ASSIGNMENT:
The answer should contain each record below, repeated exactly.

BEGIN MATERIAL SUPPLIED

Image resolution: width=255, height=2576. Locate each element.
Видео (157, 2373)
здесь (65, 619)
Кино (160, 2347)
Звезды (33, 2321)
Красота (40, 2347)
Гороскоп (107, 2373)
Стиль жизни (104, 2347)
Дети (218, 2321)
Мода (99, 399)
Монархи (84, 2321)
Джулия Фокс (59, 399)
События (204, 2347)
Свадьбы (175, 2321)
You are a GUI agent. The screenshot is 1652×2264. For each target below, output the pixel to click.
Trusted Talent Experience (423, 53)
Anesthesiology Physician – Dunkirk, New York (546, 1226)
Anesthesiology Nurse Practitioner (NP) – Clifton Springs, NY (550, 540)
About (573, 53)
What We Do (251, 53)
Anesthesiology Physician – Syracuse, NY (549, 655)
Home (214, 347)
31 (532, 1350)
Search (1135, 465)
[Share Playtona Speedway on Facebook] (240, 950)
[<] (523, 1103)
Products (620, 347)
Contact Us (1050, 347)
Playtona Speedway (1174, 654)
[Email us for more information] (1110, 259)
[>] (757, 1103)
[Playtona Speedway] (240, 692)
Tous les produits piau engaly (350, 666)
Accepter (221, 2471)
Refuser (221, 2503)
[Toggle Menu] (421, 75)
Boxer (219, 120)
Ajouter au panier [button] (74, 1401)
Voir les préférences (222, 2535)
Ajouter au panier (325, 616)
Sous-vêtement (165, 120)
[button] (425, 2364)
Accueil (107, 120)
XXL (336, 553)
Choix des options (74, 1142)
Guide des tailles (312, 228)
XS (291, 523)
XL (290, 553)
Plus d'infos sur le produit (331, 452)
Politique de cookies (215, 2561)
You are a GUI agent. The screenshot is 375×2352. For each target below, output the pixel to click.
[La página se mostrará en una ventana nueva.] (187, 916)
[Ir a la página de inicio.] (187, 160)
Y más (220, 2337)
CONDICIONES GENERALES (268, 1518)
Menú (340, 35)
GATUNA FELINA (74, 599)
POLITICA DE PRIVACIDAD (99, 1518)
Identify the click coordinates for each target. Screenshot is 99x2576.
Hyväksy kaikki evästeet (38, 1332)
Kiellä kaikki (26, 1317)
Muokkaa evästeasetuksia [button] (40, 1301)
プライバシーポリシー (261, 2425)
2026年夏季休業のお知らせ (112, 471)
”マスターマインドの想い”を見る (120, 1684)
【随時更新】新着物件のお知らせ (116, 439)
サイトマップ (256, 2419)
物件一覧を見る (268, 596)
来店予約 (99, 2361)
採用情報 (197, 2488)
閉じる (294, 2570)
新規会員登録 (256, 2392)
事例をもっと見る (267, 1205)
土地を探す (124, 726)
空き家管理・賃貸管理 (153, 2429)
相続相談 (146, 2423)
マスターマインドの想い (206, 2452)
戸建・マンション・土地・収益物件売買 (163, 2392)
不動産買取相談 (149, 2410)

END MATERIAL SUPPLIED

EXPECTED OUTPUT:
Image resolution: width=255, height=2576. Locate each element.
Видео (157, 2373)
здесь (65, 619)
Кино (160, 2347)
Звезды (33, 2321)
Красота (40, 2347)
Гороскоп (107, 2373)
Стиль жизни (104, 2347)
Дети (218, 2321)
Мода (99, 399)
Монархи (84, 2321)
Джулия Фокс (59, 399)
События (204, 2347)
Свадьбы (175, 2321)
You are a GUI agent. The screenshot is 1652×2264. For each target below, output the pixel to click.
Trusted Talent Experience (423, 53)
Anesthesiology Physician – Dunkirk, New York (546, 1226)
Anesthesiology Nurse Practitioner (NP) – Clifton Springs, NY (550, 540)
About (573, 53)
What We Do (251, 53)
Anesthesiology Physician – Syracuse, NY (549, 655)
Home (214, 347)
31 (532, 1350)
Search (1135, 465)
[Share Playtona Speedway on Facebook] (240, 950)
[<] (523, 1103)
Products (620, 347)
Contact Us (1050, 347)
Playtona Speedway (1174, 654)
[Email us for more information] (1110, 259)
[>] (757, 1103)
[Playtona Speedway] (240, 692)
Tous les produits piau engaly (350, 666)
Accepter (221, 2471)
Refuser (221, 2503)
[Toggle Menu] (421, 75)
Boxer (219, 120)
Ajouter au panier [button] (74, 1401)
Voir les préférences (222, 2535)
Ajouter au panier (325, 616)
Sous-vêtement (165, 120)
[button] (425, 2364)
Accueil (107, 120)
XXL (336, 553)
Choix des options (74, 1142)
Guide des tailles (312, 228)
XS (291, 523)
XL (290, 553)
Plus d'infos sur le produit (331, 452)
Politique de cookies (215, 2561)
You are a GUI agent. The screenshot is 375×2352. For each target below, output the pixel to click.
[La página se mostrará en una ventana nueva.] (187, 916)
[Ir a la página de inicio.] (187, 160)
Y más (220, 2337)
CONDICIONES GENERALES (268, 1518)
Menú (340, 35)
GATUNA FELINA (74, 599)
POLITICA DE PRIVACIDAD (99, 1518)
Identify the click coordinates for each target. Screenshot is 99x2576.
Hyväksy kaikki evästeet (38, 1332)
Kiellä kaikki (26, 1317)
Muokkaa evästeasetuksia [button] (40, 1301)
プライバシーポリシー (261, 2425)
2026年夏季休業のお知らせ (112, 471)
”マスターマインドの想い”を見る (120, 1684)
【随時更新】新着物件のお知らせ (116, 439)
サイトマップ (256, 2419)
物件一覧を見る (268, 596)
来店予約 (99, 2361)
採用情報 (197, 2488)
閉じる (294, 2570)
新規会員登録 (256, 2392)
事例をもっと見る (267, 1205)
土地を探す (124, 726)
空き家管理・賃貸管理 (153, 2429)
相続相談 (146, 2423)
マスターマインドの想い (206, 2452)
戸建・マンション・土地・収益物件売買 (163, 2392)
不動産買取相談 (149, 2410)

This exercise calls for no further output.